Runbooks are most effective when combined with correlation visibility that quickly establishes which services are implicated. If the first 90 seconds of an incident provide a pre-computed causal graph showing "payment-service → auth-service → api-gateway," the on-call engineer immediately knows which runbooks to pull. The correlation narrows the hypothesis space; the runbook confirms or rules out the specific failure mode within that space. That's a more effective use of runbooks than using them as the primary search strategy.
What the Teams With the Lowest TTDx Actually Changed
Across incident post-mortems at early-stage and growing platform teams, the operational changes with the highest observed impact on TTDx share a common pattern: they reduce the number of manual transitions in the investigation workflow.
Every transition — open a new tab, switch tools, re-query with a different time window, copy a trace ID from one interface to paste into another — adds 2–5 minutes to investigation time in the best case and costs significantly more when the engineer loses context or makes an error during the transition. A 30-minute investigation with 8 tool transitions and a 10-minute investigation with 1 tool transition can be examining identical data. The difference is how much of the data assembly is done by the investigator versus the tooling.
The specific changes that correlate with TTDx reduction:
- Alert-to-investigation context: when the alert fires, the investigation interface opens pre-populated with the correlated signals from the affected services' time window — not a blank slate requiring manual queries
- First-mover identification: which service's anomaly started first, surfaced automatically rather than requiring manual cross-service comparison
- Trace-log linkage: clicking on an error log line navigates directly to the associated trace, eliminating the trace ID copy-paste step
- Cascade path visualization: the service-to-service propagation path visible as a single view rather than reconstructed through individual service queries
Measuring TTDx Separately From MTTR
The measurement change that enables improvement is tracking TTDx (time to diagnosis) as an independent metric rather than burying it inside MTTR. Most teams have MTTR from PagerDuty (acknowledge-to-resolve time), which conflates all four phases including stakeholder communication, bridge call management, and verification — none of which are investigation time.
A minimal TTDx measurement: add a post-mortem field for "time root cause was identified" alongside the incident start and end times. The difference between incident start and root cause identification is TTDx. Track this distribution over time. The median is more useful than the mean here — a few unusually long incidents from truly novel failure modes will skew the average without reflecting the typical investigation experience.

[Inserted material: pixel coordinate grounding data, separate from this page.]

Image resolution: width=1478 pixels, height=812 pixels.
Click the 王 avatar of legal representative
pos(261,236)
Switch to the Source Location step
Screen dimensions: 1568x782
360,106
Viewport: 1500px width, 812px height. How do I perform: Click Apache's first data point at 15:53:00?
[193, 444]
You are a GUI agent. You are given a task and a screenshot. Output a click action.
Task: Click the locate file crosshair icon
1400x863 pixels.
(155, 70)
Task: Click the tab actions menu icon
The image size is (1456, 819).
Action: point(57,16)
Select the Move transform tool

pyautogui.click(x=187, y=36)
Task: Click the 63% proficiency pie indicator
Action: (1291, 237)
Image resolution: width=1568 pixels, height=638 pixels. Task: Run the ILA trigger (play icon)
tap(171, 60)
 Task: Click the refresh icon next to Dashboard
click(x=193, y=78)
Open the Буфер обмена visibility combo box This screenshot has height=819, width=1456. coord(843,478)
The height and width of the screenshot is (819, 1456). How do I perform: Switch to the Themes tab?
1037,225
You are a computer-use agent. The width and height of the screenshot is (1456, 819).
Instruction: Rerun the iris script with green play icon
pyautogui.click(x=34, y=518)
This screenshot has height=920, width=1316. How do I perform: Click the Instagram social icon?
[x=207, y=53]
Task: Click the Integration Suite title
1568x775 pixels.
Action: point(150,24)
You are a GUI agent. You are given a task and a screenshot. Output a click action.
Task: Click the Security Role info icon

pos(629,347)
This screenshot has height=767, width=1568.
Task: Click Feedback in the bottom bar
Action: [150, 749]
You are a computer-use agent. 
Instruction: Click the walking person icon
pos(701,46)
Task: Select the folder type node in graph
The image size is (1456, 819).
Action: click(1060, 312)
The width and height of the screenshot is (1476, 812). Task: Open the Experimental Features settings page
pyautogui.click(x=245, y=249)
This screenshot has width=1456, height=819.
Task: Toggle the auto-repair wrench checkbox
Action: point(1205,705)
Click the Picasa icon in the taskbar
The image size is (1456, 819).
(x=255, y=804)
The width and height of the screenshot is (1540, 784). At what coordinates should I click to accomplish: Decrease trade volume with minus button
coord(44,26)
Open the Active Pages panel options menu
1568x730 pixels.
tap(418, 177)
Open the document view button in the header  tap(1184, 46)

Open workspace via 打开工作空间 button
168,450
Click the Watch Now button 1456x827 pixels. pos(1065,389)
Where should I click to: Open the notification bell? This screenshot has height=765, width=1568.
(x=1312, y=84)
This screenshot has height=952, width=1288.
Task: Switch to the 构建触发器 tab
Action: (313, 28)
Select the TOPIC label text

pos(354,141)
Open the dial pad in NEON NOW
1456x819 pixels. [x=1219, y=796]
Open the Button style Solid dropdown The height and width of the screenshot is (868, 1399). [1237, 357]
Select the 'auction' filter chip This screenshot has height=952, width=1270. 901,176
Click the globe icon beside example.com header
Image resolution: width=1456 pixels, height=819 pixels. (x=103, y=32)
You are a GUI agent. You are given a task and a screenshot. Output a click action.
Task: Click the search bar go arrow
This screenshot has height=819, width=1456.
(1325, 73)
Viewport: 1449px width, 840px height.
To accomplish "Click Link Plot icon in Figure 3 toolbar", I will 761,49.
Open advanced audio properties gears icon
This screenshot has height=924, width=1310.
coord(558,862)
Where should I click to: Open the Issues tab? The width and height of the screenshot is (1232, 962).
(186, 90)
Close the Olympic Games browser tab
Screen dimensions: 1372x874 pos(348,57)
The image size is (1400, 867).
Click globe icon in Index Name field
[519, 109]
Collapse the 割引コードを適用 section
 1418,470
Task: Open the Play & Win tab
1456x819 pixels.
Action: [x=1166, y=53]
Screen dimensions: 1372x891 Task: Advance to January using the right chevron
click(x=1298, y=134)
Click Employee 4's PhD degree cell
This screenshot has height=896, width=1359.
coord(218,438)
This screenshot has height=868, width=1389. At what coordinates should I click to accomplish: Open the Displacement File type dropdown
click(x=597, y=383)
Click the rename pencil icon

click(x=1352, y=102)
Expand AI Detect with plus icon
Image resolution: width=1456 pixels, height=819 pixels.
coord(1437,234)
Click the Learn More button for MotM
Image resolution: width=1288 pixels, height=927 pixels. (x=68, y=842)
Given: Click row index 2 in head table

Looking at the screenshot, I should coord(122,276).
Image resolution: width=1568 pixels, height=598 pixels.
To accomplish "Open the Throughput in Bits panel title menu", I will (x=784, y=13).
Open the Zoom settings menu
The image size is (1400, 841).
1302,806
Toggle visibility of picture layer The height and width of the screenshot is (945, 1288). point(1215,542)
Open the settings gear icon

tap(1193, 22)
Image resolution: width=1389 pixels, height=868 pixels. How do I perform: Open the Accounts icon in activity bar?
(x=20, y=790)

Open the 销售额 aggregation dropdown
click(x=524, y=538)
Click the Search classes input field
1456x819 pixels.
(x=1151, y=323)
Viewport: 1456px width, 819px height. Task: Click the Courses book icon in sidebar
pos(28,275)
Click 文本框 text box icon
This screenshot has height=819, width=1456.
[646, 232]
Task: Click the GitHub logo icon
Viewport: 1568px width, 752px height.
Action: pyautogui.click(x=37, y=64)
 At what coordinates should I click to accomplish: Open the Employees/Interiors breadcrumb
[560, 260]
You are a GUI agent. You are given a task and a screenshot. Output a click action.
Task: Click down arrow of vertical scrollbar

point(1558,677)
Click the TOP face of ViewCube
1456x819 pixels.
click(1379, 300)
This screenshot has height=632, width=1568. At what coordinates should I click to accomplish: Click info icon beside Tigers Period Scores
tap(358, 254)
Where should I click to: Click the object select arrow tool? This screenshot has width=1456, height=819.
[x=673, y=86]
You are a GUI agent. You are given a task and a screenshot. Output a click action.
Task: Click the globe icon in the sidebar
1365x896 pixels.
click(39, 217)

Once TTDx is tracked independently, the baseline typically reveals that it's substantially longer than most teams estimate (30+ minutes for cascade failures is common at teams that think of themselves as having good observability), and that it's more variable than the total MTTR. High variance in TTDx is a signal that investigation outcome is heavily dependent on which on-call engineer handles the incident and which specific failure mode it is — both indicators that tooling and process are not yet providing reliable structure to the diagnosis phase. Reducing that variance, not just the mean, is the metric that represents real structural improvement in incident response.